Article Text

AB0463 Clinical significance of antibodies to infliximad in rheumatoid arthritis (RA) patients
  1. G. Lukina,
  2. Y. Sigidin,
  3. E. Alexandrova,
  4. A. Novikov,
  5. E. Aronova,
  6. M. Kanonirova,
  7. S. Glukhova,
  8. E. Nasonov
  1. Federal State Budgetary Institution “Researh Institute of Rheumatology” under the Russian Academy of Medical Sciences, Moscow, Russian Federation


Objectives To assess efficacy and tolerability of infliximab (INF) in patients (pts) with RA depending on the presence of antibodies to INF (ATI) in the serum.

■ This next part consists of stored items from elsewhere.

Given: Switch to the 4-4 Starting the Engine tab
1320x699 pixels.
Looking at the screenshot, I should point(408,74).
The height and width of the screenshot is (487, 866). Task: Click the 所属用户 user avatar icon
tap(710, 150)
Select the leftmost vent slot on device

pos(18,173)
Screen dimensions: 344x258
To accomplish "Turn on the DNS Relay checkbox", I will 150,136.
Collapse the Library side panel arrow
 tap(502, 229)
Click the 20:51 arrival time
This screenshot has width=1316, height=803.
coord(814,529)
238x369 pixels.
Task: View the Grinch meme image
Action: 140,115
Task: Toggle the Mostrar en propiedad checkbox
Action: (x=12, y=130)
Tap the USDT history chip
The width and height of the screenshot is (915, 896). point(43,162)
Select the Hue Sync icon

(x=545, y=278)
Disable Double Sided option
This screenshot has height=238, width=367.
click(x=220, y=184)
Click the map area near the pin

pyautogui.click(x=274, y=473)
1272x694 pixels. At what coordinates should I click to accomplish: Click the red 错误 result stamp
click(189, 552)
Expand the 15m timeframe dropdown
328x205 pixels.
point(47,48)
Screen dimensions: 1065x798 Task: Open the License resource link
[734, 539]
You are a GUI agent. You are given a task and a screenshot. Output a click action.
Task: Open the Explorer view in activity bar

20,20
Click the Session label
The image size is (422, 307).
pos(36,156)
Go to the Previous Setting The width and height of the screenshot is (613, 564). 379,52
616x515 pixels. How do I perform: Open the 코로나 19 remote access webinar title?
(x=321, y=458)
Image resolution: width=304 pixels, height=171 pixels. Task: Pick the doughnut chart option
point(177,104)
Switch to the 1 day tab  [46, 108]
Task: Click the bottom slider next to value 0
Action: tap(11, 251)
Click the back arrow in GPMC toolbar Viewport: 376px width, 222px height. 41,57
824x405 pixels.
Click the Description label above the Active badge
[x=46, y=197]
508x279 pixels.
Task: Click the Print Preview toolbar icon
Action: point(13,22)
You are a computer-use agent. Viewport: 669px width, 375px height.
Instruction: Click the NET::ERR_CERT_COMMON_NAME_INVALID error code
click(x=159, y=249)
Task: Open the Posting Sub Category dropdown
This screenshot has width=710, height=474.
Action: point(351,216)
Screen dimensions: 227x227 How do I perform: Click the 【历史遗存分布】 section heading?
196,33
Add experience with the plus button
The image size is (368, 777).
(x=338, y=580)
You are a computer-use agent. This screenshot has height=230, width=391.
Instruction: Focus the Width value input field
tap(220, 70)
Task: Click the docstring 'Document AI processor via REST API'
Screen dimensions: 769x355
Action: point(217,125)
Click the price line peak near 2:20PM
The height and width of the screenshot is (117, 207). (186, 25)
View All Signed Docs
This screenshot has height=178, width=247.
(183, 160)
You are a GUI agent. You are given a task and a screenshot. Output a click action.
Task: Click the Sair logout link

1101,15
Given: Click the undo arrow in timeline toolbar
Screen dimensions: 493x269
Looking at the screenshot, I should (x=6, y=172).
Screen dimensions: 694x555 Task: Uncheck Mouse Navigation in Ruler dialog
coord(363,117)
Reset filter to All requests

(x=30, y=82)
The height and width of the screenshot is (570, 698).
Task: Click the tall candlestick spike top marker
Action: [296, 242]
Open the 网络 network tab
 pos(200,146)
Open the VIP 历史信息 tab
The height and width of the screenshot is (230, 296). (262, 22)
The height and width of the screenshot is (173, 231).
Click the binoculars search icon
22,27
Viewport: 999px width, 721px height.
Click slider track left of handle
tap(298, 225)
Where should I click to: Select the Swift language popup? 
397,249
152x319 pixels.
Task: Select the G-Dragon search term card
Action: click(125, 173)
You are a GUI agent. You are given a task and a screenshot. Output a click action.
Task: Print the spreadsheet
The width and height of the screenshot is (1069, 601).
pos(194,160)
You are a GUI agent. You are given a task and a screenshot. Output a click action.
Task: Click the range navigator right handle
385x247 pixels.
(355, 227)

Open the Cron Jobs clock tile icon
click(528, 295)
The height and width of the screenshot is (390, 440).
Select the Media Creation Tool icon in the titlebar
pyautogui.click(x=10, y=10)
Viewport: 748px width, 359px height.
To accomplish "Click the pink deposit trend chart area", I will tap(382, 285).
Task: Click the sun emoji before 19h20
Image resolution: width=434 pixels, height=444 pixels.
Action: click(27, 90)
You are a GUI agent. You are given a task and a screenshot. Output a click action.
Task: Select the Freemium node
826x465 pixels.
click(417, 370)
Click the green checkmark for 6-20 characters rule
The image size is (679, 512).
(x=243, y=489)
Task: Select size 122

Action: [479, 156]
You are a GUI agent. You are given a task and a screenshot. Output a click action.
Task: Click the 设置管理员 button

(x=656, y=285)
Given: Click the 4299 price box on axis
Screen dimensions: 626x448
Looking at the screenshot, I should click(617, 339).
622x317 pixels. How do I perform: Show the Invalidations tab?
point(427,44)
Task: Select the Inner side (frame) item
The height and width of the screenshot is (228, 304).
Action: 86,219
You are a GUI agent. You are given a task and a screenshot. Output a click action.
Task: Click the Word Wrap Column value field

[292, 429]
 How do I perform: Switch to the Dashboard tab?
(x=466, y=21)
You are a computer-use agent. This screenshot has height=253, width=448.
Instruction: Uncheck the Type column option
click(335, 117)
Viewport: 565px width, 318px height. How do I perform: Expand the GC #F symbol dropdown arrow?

Methods Twenty-two pts with active RA despite methotrexate therapy (19 women, mean age 45,8 years, mean disease duration 9,2 years, RF-positive 17, mean CRP 22 mg/L, mean HAQ 1,5, mean DAS28 6) were treated in one center with INF (3 mg/kg intravenously at weeks 0, 2, 6 and every 8 weeks thereafter). Pts were assessed by EULAR criteria at weeks 0, 14 and 22; ATI were measured by TNFα-Bloker-ADA ELISA kit (Immunodiagnostik AG, Germany) at the same points. Correlations between clinical results and the presence of ATI were analyzed.

Results Before INF treatment no pt had ATI. Twenty pts completed the study. By the 22-nd week ATI were detected in 7 pts. Among them good results were registered in 2 pts; moderate results, 2 pts; no effect, 3 pts. Thirteen pts had no serum ATI. In this group clinical effect was assessed as good in 5 pts, and as moderate in 8 pts. No poor effect was noted among these pts. Positive (good and moderate) results were achieved in pts without ATI significantly more often (p=0,035). Frequency of adverse events was the same in both groups.

Conclusions Presence of ATI can be considered as a risk factor for the reduction of the INF clinical effect.